A year later it was decided that Gertrud would play at the bazaar at the community centre; they’d gotten a new piano.
We were all there, of course. Before there’d been bingo, people sat with their trophies and the children ran around screaming. But it grew completely silent when Gertrud got started. I don’t know what she played but it was fantastic music. The children crawled up to their parents, the wheel of fortune was closed down and everything stopped. We just sat and listened; it was serious.
Gertrud played. What can I say? Words are too miserly. She was old and her hair was white but you couldn’t hear that. The music flew to us like a greeting from the big wide world and she landed it right in front of our noses. It was an event. It went straight to my heart.
There was applause like never before. She got up and bowed. The light fell vertically down through the chalk white hair. She bowed again and you could almost see her skull under the thin layer of skin.
Then she exited. But people kept clapping. Nothing happened but they wouldn’t stop.
Until she came in again. The executive director of the centre gave her flowers and she hugged him. Her eyes were large and searching, she smiled happily. Then she sat down at the piano and played some more.
Her last years she lived in the nursing home. Now she’s gone too. The house Goul built on Insektvej is leveled, the pool is filled in, everything is razed and something else stands there now.
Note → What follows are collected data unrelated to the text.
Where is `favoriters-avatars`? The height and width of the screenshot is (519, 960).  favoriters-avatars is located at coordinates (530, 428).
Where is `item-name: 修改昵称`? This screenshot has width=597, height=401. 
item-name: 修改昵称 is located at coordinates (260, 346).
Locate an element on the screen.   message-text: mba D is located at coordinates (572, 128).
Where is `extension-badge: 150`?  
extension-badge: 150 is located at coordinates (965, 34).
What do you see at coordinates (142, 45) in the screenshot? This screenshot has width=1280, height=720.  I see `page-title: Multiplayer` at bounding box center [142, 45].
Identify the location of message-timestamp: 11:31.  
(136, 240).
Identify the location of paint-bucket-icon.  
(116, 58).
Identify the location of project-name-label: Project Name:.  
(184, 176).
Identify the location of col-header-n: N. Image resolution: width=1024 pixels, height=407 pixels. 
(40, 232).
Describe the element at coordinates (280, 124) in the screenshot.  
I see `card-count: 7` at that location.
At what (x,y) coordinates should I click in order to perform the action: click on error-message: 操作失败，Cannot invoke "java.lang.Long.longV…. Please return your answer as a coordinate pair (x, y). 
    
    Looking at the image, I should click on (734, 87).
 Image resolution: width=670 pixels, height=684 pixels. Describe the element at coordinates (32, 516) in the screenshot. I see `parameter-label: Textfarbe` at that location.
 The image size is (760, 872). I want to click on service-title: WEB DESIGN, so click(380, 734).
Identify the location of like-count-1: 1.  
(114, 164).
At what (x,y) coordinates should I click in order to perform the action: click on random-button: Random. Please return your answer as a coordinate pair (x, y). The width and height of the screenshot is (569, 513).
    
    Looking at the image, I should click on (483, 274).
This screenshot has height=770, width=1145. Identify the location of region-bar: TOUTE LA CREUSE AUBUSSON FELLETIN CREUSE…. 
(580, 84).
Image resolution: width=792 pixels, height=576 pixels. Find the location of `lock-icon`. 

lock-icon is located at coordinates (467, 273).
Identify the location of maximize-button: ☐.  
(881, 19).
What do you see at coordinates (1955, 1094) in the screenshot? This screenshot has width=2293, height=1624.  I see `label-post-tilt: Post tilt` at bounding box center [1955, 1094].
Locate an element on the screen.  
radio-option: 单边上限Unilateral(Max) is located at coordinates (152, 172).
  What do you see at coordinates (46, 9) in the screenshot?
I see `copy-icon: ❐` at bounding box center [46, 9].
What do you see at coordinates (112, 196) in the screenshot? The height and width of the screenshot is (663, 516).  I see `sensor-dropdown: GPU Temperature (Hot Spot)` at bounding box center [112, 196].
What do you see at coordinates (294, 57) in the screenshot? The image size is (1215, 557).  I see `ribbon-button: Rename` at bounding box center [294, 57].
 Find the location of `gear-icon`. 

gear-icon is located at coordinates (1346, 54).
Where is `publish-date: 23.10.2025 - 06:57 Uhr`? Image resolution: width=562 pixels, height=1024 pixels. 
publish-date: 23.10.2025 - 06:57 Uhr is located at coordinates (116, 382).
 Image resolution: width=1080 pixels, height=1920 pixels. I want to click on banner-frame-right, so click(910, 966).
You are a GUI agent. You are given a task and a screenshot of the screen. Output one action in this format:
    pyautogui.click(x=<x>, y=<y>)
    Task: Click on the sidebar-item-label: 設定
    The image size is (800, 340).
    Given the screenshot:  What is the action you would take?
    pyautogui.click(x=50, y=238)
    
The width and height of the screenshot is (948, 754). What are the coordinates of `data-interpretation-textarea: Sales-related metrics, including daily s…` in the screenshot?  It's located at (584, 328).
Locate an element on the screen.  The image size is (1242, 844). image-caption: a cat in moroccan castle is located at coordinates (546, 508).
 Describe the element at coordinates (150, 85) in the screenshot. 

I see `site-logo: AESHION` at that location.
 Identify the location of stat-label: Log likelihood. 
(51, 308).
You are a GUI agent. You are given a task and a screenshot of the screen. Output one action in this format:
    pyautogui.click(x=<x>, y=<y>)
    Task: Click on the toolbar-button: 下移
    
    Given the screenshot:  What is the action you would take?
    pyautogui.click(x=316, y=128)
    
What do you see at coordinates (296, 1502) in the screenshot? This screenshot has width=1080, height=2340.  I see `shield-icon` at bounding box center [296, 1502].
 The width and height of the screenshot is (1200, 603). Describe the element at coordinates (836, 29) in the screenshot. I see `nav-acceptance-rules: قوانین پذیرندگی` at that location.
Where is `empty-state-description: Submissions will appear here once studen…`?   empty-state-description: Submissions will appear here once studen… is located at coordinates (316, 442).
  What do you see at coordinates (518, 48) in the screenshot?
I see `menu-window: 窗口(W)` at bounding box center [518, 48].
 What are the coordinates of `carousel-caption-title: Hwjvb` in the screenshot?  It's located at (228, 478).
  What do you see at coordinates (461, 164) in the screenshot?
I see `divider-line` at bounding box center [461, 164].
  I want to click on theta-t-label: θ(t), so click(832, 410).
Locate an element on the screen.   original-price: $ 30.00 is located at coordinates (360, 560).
People have been buried on this lot since no one knows when. People have carried their dead here and they’ve brought beachcombers and drowned fishermen. There have been suicides and traffic accidents and all manner of deaths. The little children playing in the sand grow into youths and adults; settle down with houses and children. Then they grow old and tired and look for a place to lay down their bones. That’s the order. In the end we’re put into a hole here. Perhaps there’s no reason to spend time considering that.
I check my watch. In a few minutes it’ll be seven o’clock. I put away the hoe and the rake and walk over to unlock the church door. In the weapon house the rope for the bell hangs on a hook. I bring down the rope and stand following the move of the second hand. Then I raise my arms, pull the rope and feel the bell begin to move in the belfry. The tongue beats rhythmic peals against the bell metal. Outside the town is soon wide-awake; children running with their school bags, cars backing out of driveways. The day is in full flow.